#### AIM:
Copy the items from the line containing "Timmy Öhman (42, 2024)" through the last of the items below, both ends included. Reproduce each line without any change.

#### RAW DATA:
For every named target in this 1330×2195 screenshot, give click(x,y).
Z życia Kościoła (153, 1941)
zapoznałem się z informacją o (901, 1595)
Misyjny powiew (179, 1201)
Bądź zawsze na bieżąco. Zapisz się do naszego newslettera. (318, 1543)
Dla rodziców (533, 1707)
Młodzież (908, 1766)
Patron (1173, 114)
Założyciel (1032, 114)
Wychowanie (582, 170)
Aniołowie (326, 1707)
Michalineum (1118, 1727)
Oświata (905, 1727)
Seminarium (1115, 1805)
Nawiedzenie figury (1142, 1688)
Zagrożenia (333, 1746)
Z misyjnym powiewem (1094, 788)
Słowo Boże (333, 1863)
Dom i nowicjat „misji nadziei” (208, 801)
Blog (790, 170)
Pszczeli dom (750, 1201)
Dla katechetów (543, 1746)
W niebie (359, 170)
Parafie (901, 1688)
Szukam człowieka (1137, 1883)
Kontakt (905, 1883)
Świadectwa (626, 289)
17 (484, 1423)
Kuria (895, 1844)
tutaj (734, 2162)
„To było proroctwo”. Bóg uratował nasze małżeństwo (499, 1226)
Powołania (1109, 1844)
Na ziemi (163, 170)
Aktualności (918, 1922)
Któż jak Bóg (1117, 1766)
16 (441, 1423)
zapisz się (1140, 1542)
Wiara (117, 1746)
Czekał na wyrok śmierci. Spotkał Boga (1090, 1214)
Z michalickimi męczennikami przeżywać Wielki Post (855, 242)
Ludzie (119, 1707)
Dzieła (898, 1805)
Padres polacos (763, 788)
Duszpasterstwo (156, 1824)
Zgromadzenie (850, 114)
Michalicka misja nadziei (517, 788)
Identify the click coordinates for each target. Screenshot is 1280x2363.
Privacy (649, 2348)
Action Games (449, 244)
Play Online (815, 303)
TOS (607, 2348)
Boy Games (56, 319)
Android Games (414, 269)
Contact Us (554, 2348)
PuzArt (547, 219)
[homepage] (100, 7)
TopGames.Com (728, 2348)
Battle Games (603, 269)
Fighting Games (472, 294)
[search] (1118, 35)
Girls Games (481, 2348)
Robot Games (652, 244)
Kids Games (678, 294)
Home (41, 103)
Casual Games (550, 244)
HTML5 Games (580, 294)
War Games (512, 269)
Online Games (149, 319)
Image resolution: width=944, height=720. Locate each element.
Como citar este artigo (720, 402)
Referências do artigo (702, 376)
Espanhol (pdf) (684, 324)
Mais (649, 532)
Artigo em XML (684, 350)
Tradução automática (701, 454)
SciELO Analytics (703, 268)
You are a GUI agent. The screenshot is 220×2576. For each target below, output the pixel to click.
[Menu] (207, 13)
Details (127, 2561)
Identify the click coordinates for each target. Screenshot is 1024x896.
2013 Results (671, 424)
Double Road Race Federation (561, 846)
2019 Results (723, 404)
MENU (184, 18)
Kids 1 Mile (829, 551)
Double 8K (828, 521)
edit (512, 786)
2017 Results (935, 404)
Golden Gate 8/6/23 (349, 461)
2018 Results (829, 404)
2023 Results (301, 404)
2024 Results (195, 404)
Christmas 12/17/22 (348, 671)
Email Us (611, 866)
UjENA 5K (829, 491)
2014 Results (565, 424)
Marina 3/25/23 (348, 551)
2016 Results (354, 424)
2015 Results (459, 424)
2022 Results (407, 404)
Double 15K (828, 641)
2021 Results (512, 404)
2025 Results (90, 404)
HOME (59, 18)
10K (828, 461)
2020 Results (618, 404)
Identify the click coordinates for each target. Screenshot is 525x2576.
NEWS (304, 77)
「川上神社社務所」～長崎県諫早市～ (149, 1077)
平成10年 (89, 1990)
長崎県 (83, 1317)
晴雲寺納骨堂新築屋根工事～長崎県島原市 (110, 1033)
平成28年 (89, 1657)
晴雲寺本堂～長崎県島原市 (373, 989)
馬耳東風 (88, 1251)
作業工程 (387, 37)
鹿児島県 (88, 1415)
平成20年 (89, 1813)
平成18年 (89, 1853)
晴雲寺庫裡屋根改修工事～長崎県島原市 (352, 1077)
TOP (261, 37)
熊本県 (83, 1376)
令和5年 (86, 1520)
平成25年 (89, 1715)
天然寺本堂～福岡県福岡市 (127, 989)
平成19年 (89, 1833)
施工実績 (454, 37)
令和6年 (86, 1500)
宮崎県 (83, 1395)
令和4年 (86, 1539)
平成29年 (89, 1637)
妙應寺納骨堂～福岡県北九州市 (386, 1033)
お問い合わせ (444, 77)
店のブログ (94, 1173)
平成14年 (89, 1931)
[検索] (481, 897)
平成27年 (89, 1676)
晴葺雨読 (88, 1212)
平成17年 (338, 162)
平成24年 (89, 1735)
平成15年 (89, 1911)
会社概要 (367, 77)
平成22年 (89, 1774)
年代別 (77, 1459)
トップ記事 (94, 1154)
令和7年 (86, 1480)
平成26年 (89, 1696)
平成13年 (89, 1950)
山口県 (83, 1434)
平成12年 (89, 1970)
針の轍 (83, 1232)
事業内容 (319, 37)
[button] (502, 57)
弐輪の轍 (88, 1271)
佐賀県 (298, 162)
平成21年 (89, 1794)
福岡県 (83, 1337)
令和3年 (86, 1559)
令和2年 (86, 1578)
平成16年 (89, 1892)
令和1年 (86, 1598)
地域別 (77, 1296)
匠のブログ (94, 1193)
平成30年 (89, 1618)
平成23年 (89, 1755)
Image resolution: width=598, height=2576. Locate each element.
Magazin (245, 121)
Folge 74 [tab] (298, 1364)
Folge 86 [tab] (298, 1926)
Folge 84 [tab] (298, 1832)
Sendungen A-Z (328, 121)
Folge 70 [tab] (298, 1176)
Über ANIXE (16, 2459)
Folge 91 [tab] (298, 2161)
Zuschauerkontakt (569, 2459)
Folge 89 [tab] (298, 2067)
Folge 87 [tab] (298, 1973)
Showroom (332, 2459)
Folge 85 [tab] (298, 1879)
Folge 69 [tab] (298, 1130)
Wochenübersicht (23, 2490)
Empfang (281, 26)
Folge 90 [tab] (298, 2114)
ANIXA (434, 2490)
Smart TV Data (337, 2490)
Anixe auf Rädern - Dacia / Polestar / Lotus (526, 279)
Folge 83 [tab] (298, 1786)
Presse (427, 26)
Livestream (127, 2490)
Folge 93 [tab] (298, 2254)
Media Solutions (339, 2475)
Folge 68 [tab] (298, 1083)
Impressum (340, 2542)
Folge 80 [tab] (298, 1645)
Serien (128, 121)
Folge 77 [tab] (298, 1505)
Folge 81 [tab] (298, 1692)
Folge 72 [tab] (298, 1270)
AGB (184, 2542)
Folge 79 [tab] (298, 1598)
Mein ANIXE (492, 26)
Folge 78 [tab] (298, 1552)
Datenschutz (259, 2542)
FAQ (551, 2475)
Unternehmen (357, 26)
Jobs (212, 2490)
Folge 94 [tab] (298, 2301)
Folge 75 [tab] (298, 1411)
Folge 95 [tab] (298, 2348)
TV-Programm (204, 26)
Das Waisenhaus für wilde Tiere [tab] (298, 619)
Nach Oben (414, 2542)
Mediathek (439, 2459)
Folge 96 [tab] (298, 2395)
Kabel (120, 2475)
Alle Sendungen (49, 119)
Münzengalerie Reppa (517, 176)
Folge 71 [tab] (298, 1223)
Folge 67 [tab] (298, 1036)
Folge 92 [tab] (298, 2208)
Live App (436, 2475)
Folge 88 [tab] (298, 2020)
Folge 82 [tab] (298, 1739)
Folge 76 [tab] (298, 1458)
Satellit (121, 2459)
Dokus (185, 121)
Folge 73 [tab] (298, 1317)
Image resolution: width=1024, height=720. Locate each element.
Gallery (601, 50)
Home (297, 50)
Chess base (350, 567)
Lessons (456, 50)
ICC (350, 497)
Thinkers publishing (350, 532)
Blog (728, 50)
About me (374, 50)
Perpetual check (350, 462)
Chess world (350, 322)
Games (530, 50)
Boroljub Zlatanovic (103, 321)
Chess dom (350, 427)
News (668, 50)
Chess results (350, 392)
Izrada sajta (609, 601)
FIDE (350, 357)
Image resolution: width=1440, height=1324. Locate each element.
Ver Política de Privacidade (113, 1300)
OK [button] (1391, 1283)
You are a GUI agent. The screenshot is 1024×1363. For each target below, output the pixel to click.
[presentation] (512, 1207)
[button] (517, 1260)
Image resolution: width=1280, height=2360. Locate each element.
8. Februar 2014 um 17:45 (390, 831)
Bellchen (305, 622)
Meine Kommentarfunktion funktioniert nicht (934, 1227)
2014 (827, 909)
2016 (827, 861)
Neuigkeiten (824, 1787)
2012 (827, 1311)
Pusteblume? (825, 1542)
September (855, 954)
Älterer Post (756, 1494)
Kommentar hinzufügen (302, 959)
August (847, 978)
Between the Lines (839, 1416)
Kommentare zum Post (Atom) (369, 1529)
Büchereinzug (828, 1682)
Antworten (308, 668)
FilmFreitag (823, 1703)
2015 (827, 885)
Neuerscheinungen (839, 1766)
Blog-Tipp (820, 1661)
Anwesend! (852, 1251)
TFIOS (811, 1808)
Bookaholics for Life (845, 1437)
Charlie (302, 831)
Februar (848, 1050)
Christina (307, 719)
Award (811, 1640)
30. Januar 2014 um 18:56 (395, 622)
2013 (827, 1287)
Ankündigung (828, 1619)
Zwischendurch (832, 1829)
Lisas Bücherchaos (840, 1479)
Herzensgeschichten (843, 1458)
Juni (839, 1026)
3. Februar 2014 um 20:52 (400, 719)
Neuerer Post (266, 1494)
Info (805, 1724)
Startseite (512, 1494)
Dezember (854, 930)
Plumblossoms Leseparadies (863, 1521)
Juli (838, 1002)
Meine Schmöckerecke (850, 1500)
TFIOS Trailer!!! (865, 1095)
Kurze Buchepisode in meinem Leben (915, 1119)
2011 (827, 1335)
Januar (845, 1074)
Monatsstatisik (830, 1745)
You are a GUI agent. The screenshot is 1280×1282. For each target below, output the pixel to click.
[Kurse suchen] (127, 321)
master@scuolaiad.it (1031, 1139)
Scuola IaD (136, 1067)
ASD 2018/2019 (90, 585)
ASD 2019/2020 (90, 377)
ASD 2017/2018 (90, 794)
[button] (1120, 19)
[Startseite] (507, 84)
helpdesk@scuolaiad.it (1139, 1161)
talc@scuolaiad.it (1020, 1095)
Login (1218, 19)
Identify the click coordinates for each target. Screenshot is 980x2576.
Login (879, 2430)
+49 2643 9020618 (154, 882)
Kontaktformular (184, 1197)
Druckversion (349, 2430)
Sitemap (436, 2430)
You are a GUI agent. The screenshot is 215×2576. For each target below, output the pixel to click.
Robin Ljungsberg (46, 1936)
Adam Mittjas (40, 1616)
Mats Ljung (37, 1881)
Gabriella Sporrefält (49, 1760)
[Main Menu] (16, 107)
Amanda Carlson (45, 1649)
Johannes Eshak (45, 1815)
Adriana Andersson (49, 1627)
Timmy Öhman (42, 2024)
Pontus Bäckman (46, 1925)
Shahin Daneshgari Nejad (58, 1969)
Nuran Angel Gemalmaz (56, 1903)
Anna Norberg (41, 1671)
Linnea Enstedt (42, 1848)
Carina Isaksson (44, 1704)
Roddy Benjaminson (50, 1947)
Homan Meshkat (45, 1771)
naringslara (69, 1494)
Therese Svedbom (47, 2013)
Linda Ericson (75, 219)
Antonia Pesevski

#### ANSWER TO THIS PROBLEM:
Timmy Öhman (42, 2024)
Pontus Bäckman (46, 1925)
Shahin Daneshgari Nejad (58, 1969)
Nuran Angel Gemalmaz (56, 1903)
Anna Norberg (41, 1671)
Linnea Enstedt (42, 1848)
Carina Isaksson (44, 1704)
Roddy Benjaminson (50, 1947)
Homan Meshkat (45, 1771)
naringslara (69, 1494)
Therese Svedbom (47, 2013)
Linda Ericson (75, 219)
Antonia Pesevski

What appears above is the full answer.